Additional Factors Influencing PageRank:
It has been widely discussed if additional criteria
beyond the link structure of the web have been implemented in the
PageRank algorithm since the scientific work on PageRank has been
published by Lawrence Page and Sergey Brin. Lawrence Page himself
outlines the following potential influencing factors in his patent
specifications for PageRank:
- Visibility of a link
- Position of a link within a document
- Distance between web pages
- Importance of a linking page
- Up-to-dateness of a linking page
First of all, the implementation of additional
criteria in PageRank would result in a better approximation of human
usage regarding the Random Surfer Model. Considering the visibility
of a link and its position within a document implies that a user
does not click on links completely at haphazard, but rather follows
links which are highly and immediately visible regardless of their
anchor text. The other criteria would give Google more flexibility
in determing in how far an inbound link of a page should be considered
important, than the methods which have been described so far.

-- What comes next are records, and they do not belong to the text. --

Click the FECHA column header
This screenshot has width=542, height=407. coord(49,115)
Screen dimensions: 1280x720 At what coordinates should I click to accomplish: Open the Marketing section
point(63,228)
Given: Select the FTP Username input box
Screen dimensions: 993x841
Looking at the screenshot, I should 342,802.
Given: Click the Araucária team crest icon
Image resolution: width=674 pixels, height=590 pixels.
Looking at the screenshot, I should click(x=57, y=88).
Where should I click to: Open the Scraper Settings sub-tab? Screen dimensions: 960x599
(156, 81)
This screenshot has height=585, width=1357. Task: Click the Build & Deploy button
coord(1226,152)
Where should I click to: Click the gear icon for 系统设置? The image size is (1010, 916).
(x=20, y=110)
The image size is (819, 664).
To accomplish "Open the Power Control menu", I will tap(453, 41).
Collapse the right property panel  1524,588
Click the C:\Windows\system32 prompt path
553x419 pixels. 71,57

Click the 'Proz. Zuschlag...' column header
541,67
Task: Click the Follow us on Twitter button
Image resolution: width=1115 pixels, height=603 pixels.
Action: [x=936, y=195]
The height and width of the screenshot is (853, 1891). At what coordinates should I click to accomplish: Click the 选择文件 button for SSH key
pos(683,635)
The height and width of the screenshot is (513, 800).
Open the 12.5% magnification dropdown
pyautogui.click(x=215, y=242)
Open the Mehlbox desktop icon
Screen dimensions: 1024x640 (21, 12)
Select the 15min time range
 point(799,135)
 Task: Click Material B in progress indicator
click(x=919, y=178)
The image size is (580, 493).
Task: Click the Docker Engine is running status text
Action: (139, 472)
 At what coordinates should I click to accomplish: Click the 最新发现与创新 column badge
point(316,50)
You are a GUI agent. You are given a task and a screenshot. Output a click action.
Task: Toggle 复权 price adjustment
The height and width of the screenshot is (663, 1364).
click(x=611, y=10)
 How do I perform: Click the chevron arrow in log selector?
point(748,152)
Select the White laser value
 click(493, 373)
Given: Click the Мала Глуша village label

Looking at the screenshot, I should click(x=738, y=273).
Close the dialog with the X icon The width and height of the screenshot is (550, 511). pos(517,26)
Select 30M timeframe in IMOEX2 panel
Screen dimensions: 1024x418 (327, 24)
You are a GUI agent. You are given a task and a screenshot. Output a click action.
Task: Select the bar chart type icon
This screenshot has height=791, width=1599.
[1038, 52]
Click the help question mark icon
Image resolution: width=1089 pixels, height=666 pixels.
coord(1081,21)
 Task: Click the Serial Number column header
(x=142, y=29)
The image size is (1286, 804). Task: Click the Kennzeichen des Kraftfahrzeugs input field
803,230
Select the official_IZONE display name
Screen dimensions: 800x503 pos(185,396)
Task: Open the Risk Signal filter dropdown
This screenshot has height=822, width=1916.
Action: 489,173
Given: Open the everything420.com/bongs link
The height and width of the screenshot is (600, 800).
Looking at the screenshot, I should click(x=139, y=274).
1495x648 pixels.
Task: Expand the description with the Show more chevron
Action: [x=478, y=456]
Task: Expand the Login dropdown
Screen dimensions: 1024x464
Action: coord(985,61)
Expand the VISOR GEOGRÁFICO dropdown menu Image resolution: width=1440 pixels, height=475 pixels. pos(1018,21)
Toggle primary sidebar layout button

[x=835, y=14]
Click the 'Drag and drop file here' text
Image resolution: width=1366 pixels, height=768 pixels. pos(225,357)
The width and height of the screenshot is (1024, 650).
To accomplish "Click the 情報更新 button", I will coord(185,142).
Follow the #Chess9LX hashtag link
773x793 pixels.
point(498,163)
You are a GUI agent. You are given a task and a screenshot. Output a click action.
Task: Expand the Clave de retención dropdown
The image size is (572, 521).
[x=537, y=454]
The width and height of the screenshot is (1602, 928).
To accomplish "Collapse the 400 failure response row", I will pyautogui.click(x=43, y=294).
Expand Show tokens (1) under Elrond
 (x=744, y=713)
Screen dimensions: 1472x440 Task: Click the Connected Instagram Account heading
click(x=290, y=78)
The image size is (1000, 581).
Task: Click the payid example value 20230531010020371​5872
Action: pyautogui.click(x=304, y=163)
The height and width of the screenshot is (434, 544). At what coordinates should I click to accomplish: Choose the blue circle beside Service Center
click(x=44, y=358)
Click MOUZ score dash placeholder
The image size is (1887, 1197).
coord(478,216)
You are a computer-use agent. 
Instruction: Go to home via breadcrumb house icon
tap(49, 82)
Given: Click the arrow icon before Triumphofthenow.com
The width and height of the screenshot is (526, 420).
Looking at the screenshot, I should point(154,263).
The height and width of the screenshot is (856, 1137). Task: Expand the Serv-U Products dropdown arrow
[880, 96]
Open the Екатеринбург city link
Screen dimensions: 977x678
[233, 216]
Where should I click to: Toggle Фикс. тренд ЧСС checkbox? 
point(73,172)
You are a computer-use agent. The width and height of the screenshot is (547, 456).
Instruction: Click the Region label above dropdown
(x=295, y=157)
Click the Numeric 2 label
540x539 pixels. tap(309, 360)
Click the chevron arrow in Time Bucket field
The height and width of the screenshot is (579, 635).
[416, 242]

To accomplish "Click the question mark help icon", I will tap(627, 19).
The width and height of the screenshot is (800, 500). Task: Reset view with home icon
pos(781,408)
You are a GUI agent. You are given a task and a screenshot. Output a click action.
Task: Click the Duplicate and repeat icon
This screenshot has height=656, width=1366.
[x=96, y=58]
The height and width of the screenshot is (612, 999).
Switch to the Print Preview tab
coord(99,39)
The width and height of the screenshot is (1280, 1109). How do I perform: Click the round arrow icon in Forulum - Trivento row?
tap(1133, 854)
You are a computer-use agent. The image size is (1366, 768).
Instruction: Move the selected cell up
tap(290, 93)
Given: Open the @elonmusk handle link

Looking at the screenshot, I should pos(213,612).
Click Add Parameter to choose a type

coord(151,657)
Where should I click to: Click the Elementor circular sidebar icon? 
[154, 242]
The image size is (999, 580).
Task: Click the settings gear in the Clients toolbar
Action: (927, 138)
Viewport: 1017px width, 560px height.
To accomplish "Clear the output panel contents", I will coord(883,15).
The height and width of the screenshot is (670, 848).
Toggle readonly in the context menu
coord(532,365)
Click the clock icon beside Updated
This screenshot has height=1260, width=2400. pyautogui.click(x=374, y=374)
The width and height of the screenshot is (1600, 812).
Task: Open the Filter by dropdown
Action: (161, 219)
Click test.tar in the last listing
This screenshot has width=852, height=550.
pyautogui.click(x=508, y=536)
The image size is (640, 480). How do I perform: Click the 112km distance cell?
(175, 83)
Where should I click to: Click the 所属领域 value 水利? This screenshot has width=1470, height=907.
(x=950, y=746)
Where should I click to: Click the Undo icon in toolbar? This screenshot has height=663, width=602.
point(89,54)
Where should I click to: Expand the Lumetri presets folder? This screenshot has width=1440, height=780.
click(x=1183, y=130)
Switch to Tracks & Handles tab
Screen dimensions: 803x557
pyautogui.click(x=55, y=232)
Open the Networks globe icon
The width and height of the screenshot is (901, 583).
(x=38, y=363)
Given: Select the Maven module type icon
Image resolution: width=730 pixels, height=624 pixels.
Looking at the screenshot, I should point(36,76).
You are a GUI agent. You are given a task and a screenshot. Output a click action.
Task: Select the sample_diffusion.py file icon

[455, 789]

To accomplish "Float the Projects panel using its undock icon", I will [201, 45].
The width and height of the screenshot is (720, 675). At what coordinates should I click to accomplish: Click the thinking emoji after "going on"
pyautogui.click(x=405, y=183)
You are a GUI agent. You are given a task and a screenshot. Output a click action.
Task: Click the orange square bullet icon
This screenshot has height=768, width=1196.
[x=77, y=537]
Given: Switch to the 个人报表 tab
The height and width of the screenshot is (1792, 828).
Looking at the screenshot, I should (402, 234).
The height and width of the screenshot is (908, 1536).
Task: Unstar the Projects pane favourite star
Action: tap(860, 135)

Whether or not the above mentioned factors are
actually implemented in PageRank can not be proved empirically and
shall not be discussed here. It shall rather be illustrated in which
way additional influencing factors can be implemented in the PageRank
algorithm and which options the Google search engine thereby gets
in terms of influencing PageRank values.
Modification of the PageRank Algorithm:
To implement additional factors in PageRank, the
original PageRank algorithm has again to be modified. Since we have
to assume that PageRank calculations are still based on numerous
iterations and for the purpose of short computation times, we have
to consider to keep the number of database queries during the iterations
as small as possible. Therefore, the following modification of the
PageRank algorithm shall be assumed:
PR(A) = (1-d) + d (PR(T1)×L(T1,A) +
... + PR(Tn)×L(Tn,A))
Here, L(Ti,A) represents the evaluation of a link
which points from page Ti to page A. L(Ti,A) withal replaces the
PageRank weighting of page Ti by the number of outbound links on
page Ti which was given by 1/C(Ti). L(Ti,A) may consist of several
factors, each of them having to be determined only once and then
being merged to one value before the iterative PageRank calculation
begins. So, the number of database queries during the iterations
stays the same, although, admittedly, a much larger database has
to be queried at each step in comparison to the computation by use
of the original algorithm, since now there is an evaluation of each
link instead of an evaluation of pages (by the number of their outbound
links).
Different Evaluation of Links within
a Document:
Two of the criteria for the evaluation of links
mentioned by Lawrence Page in his PageRank patent specifications
are the visibilty of a link and its position within a document.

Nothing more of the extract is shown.